* [Parts of the exercise]
**1.** Using the excerpt on land title and contracts, answer the following:
(a) What price did Wu Xiren pay for the land parcel in the 1410 contract?
(b) How much was Hao Hu'er to pay to settle the case?
(c) Which scholar is said to have held that the deed was the only certificate of land title?
**2.** In the listing, copy out every line, unchanged, from the line containing "Given: Click the John Clarke sender name" through the end of the listing.
===== Document segment
In many cases, the government did not arbitrarily deny the owner’s rights simply because there was no former contract. Some judicial officials believed that ‘it is common to sell different parts of a land separately without handing over the former contract to the sellers’. The Official Contract of Li Sheng and Others’ Land Sale in the Eighth Year of Emperor Yongle’s Reign issued in Huizhou in 1410 in the Ming dynasty recorded that:


Li Sheng from Town 11 and his nephew Shi Xuan inherited from his grandfather a parcel of land that was previously bought by his grandfather from Zhang Demao who lived in Town 31 of Xiuning County. The land is located in Neighbourhood 1 of our town, registered under the name of Zhang’s Garden at the Dock and numbered 93 with a total coverage of 1 mu and 1 jiao. ... Today, this land parcel together with the bamboos planted on it is sold to Wu Xiren with a signed contract at a current negotiated price of 30 guan in banknotes, and the price is paid in full today. … All the previous relevant deeds have not been found, and will not be valid if they appear in the future. This officially approved contract is hence issued as evidence.


In this officially approved contract, ‘all the previous relevant deeds have not been found’, which indicated that the seller had not found the former contract. However, the government did not deny the seller’s land title, nor did the government stop this land transaction. The two parties just agreed in the contract that ‘the previous deeds will not be valid if they appear in the future’. The government confirmed the legitimacy of the owner’s land title and the transaction. In another lawsuit in the Qing dynasty, we can tell that judicial officials did the same thing:


Zheng Haoshi once helped her parents ‘redeem a piece of land and build a house’. Hao Hu’er, the younger brother of Zheng Haoshi, ‘knew that the deed was lost, and refused to pay the debt against his conscience.’ Fan Zengxiang, an official who tried the lawsuit, said, ‘If this is true, then what Hao Hu’er did is extremely illegal.’ He then sent attendants to cooperate with the previous owner Hao Tianyuan to investigate whether Zheng Haoshi helped her parents ‘redeem the land and build a house’. If this is true, then according to the originally agreed plan, just let ‘Hao Hu’erpay 20 strings of coins to settle the case, so as to avoid bringing the case to the court, and hurting their family affection.’ In this case, the deed was lost, and the official did not directly deny the owner’s title to the house, rather, he confirmed her land title based on other evidence and the investigation results.


In the above-mentioned custom and judicial practice, the contract was not taken as indispensable evidence, and the legitimacy of ‘origin’ can be proved by other evidence. These common customary and judicial practices showed that it was not like what Hiroaki Terada said that the deed was the only certificate of land title.


II. MULTIPLE PROOFS OF THE LEGALITY OF LAND RIGHT


At this point, the problem to be answered urgently is, in those areas where the delivery of contract was not necessary or possible, what then was the certificate of ‘property of land’ to maintain the stability of land management?
==========
===== Exercise materials
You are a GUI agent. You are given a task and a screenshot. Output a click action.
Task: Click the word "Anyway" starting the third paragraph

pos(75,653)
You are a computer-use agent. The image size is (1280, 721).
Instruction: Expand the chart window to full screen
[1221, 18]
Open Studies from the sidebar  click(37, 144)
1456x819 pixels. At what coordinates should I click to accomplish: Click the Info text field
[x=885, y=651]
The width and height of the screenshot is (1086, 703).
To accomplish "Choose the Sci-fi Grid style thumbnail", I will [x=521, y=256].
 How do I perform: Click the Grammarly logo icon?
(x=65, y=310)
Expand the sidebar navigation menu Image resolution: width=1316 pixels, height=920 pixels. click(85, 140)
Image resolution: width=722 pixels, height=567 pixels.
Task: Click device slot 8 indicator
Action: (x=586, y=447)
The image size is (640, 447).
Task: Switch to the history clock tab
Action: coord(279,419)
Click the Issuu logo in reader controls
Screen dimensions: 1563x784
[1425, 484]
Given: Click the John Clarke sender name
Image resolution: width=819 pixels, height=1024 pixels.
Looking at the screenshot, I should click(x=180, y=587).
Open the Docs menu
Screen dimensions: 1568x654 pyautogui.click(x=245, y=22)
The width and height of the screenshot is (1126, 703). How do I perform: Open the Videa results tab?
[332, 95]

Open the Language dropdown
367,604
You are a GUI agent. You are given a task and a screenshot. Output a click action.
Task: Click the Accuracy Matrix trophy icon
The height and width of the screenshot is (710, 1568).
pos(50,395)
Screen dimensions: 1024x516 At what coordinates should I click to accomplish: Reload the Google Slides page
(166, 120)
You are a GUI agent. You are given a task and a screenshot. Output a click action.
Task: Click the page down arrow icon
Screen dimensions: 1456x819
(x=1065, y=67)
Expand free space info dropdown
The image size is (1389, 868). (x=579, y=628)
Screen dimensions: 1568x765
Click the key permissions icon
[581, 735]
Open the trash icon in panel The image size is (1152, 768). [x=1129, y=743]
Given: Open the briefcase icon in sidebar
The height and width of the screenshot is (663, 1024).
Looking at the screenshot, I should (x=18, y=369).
==========
* [Solutions in order]
**1.**
(a) 30 guan in banknotes
(b) 20 strings of coins
(c) Hiroaki Terada

**2.**
Given: Click the John Clarke sender name
Image resolution: width=819 pixels, height=1024 pixels.
Looking at the screenshot, I should click(x=180, y=587).
Open the Docs menu
Screen dimensions: 1568x654 pyautogui.click(x=245, y=22)
The width and height of the screenshot is (1126, 703). How do I perform: Open the Videa results tab?
[332, 95]

Open the Language dropdown
367,604
You are a GUI agent. You are given a task and a screenshot. Output a click action.
Task: Click the Accuracy Matrix trophy icon
The height and width of the screenshot is (710, 1568).
pos(50,395)
Screen dimensions: 1024x516 At what coordinates should I click to accomplish: Reload the Google Slides page
(166, 120)
You are a GUI agent. You are given a task and a screenshot. Output a click action.
Task: Click the page down arrow icon
Screen dimensions: 1456x819
(x=1065, y=67)
Expand free space info dropdown
The image size is (1389, 868). (x=579, y=628)
Screen dimensions: 1568x765
Click the key permissions icon
[581, 735]
Open the trash icon in panel The image size is (1152, 768). [x=1129, y=743]
Given: Open the briefcase icon in sidebar
The height and width of the screenshot is (663, 1024).
Looking at the screenshot, I should (x=18, y=369).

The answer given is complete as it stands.